Они так тряслись, что казалось, будто ничто на свете не сможет остановить эту дрожь. Когда розга хлестнула по ладоням, моя душа снова возвратилась в тело. Он бил меня до тех пор, пока мои ладони не превратились в кровоточащие раны. Закончив избиение, он процедил сквозь зубы:

— Никогда впредь ты не возьмешь того, что принадлежит Господу, а не тебе!

Опасаясь, что наказание на этом не закончилось, я с тех пор старался держаться подальше от брата Игнасио. Однако забыть сестру Терезу мне не удалось. Разлученный с нею, я чувствовал себя в своей келье, как в тюрьме. По ночам, когда все спали, я перелезал через монастырскую стену, уводил из конюшни лошадь и скакал в Кармону, но девушка никогда не подходила к окну, чтобы поговорить со мной, и, едва заслышав мой голос, захлопывала ставни. Я писал и прятал в дупле магнолии страстные послания, но все они оставались без ответа. Похоже, что она их даже не читала. Однажды, в отчаянии, я решил попросить совета у падре Мигеля, который, как мне было известно, все еще исповедовал монахинь. Выждав, когда все уйдут, я опустился на колени на кожаную подушечку рядом с его исповедальней. Сквозь зарешеченное окошко он сразу узнал мой голос и лицо.

— Я люблю Терезу и хочу на ней жениться, — выпалил я.

— Но она обручена с Господом.

— Она будет не первой, кто уходит из монастыря. Я хочу увезти ее за море — туда, где наша любовь не будет считаться грехом.

— В глазах Господа она везде будет грехом.

— Прошу вас, падре…

— Хуан, мы ничего…

В этот момент мы оба посмотрели на женщину с ребенком на руках, которая направлялась к выходу. Проходя мимо исповедальни, она немного помедлила и пристально взглянула в нашу сторону, после чего, не проронив ни слова, удалилась. До меня доходили слухи, будто эта женщина — его сожительница, или мул дьявола, как называли тайных жен духовенства. Падре Мигель был пламенным миссионером-иезуитом. Однако его паствой были не индейцы, а проститутки из Кармоны и других городов в окрестностях Севильи. Он помогал всем одиноким и забытым, а также тем, кто жил слишком далеко — как сестры в монастыре Святой Богоматери, куда не ездили другие священники. Падре Мигель помнил всех и заботился обо всех. Может быть, и эту женщину он просто не смог обойти своей заботой.

— Пойми, Хуан, иногда мы ничего не можем сделать для тех, кого любим.

— Прошу вас, падре, поговорите с ней! Если она скажет «нет», я больше не стану ее беспокоить. Но это молчание…

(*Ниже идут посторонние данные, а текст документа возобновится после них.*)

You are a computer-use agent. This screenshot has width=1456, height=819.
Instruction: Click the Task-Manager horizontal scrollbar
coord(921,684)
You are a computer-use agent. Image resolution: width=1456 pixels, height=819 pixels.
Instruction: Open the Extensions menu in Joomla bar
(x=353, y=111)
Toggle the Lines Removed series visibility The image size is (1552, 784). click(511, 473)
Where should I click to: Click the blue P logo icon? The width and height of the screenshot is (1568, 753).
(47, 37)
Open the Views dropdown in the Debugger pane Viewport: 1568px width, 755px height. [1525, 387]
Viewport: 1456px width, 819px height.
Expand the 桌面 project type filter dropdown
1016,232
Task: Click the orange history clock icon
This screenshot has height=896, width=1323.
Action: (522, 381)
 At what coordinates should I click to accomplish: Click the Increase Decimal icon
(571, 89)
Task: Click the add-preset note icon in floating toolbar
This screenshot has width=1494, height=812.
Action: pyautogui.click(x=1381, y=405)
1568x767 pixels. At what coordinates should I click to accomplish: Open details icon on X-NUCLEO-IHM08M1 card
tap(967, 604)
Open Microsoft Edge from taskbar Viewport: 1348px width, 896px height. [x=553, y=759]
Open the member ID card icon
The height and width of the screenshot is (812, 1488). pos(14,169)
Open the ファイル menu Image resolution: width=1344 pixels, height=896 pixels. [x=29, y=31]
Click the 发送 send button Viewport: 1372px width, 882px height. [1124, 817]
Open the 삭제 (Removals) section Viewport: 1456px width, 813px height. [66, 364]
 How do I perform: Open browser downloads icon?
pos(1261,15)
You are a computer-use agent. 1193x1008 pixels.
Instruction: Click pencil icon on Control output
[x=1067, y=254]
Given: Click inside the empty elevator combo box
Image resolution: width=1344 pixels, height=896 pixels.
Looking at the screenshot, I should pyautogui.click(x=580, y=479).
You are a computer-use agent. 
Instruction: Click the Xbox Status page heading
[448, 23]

— Я поговорю с ней, когда в следующий раз буду исповедовать сестер. Не волнуйся, сын мой.

Судя по голосу, он улыбался. Потом он вышел из исповедальни, чтобы обнять меня на прощанье.

Падре Мигель и в самом деле поговорил с сестрой Терезой. Однажды мне даже довелось увидеть ее — в последний раз, но спасти ее я не смог. Я до сих пор слышу ее плач, как будто она находится рядом, и в эти минуты мое сердце сжимается от неизбывной тоски. Наша память умеет лгать, а наша любовь — это наваждение. Набрасывая в течение дня эти заметки, я так и не разобрался, почему воспоминания о Терезе, так долго дремавшие во мне, вдруг проснулись после вопроса, заданного инфантой. А возможно, причиной тому были черные глаза доньи Анны, которые, подобно глазам Терезы, вопрошали и сами же отвечали на вопрос, проникая в темные глубины моей души.

Должен признаться, что есть еще одна причина, побудившая меня вести этот дневник. Это не испорченность и не тщеславие, а всего лишь сомнения. Я не стану лукавить, утверждая, будто угрозы инквизитора ничего для меня не значат, но я никогда не склоню голову перед его жестоким учением и его деспотичной властью. Тот, кто убежден, будто постиг промысел Божий, находится в руках дьявола. Если суждено, то во имя моих убеждений и святой веры я с радостью приму смерть. Но ради чего, хотел бы я знать, я принимаю эту жизнь?